Kann ein Jurist, der zwischen 1999 und 2000 nur für kurze Zeit Strafverfolger war, der oberste Ankläger der Republik werden? Über diese Frage muss der Bundesrat noch in diesem Monat abstimmen, weil die Amtszeit der jetzigen Generalbundesanwältin Monika Harms ausläuft. Auf Vorschlag von Bundesjustizministerin Sabine Leutheusser-Schnarrenberger (FDP) hat das Bundeskabinett bereits die Zustimmung zur Berufung ihres Parteifreunds Johannes Schmalzl gegeben. Doch in einer Abstimmung des Rechtsausschusses des Bundesrats am Mittwoch bekam der Kandidat keine Empfehlung für eine Wahl, und seitdem wächst hinter den Kulissen der Widerstand.
Johannes Schmalzl, 1965 geboren und Vater von drei Kindern, hat in Bonn, Lausanne und Würzburg studiert und ist nach seinem zweiten Staatsexamen in den baden-württembergischen Staatsdienst eingetreten. Von 1996 bis 1999 war er Beauftragter des Justizministeriums in der Landesvertretung beim Bund. Für wie viele Monate er danach an die Staatsanwaltschaft in der baden-württembergischen Landeshauptstadt abgeordnet wurde und dort in einem Dezernat amtierte, will das Ministerium nicht sagen. Die Personalie wird inzwischen als hochsensibel behandelt.
Aus einer Unterlage der Vereinigung Liberaler Juristen geht nach Recherchen von stern.de allerdings hervor, dass Schmalzl um die Jahrtausendwende nur für sehr kurze Zeit praktische Erfahrungen als Staatsanwalt sammeln konnte. Noch im Jahr 2000 wurde ihm die Leitung der Zentralstelle im Ministerium übertragen, von 2005 bis 2007 war er Chef des Landesamts für Verfassungsschutz, danach Regierungspräsident des Bezirks Stuttgart. Angesichts dieser Karriere waren Vertreter anderer Bundesländer bei der Sitzung des Rechtsauschusses im Bundesrat "sehr irritiert über den Personalvorschlag", wie stern.de aus Teilnehmerkreisen erfuhr, zumal es auch schon früher bei der Stuttgarter Staatsanwaltschaft Widerstände gegeben haben soll.

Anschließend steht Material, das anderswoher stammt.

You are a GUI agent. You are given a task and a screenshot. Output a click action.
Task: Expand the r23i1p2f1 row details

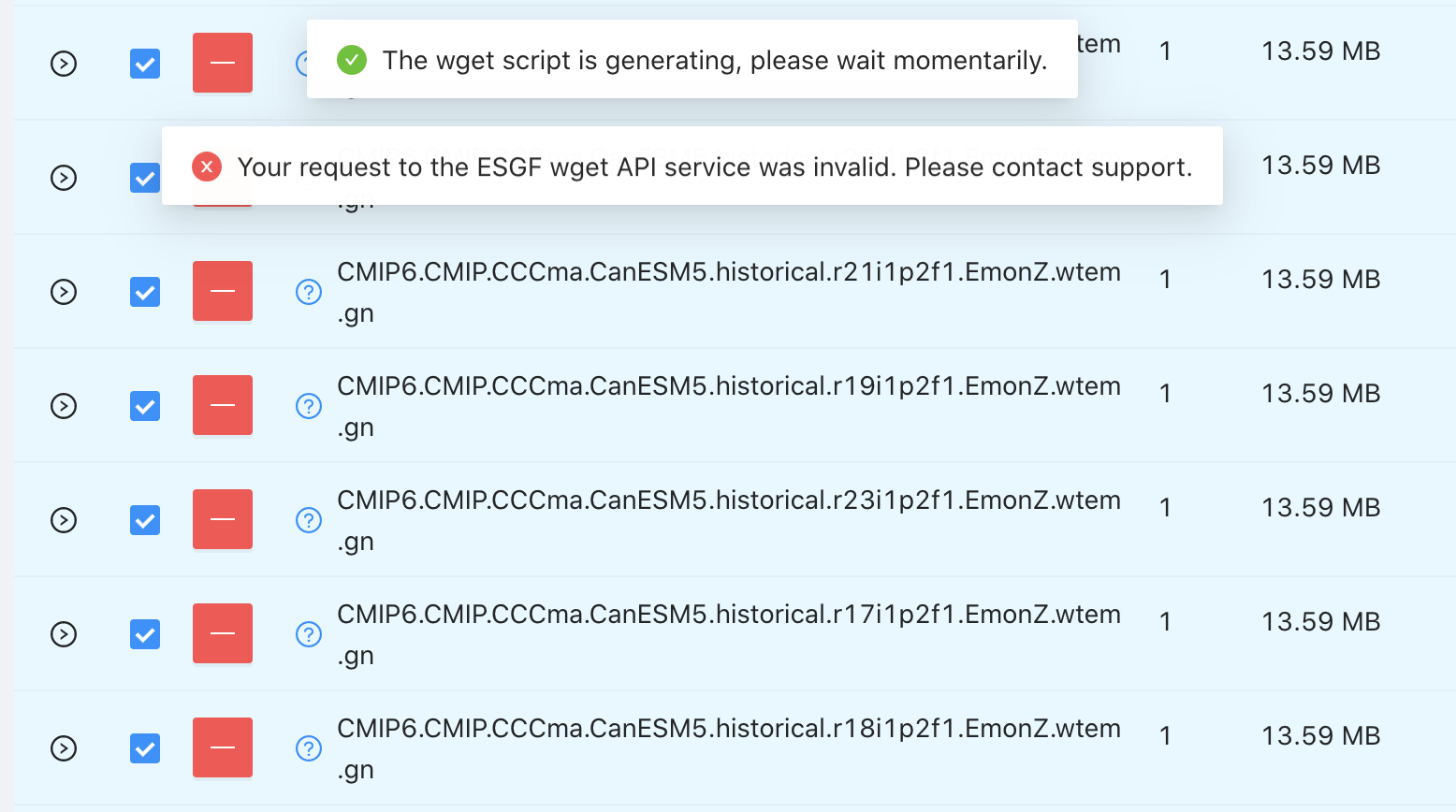pos(63,519)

Bisher hat Schmalzl im Bundesrat vor allem wegen Bedenken der SPD-geführten Länder keineswegs eine Mehrheit sicher. Die Partei "Die Linke" wertet die Entwicklung als "peinliche Abstimmungspanne" für Bundesjustizministerin Leutheusser-Schnarrenberger. "Die Zweifel des Rechtsausschusses des Bundesrats an der Eignung von Johannes Schmalzl lagen auf der Hand", sagt Fraktionsjustitiar Wolfgang Neskovic, "er verfügt ganz offensichtlich nicht über die notwendigen fachlichen Voraussetzungen, die ihn für die juristisch und rechtspolitisch anspruchsvolle Tätigkeit als Generalbundesanwalt qualifizieren."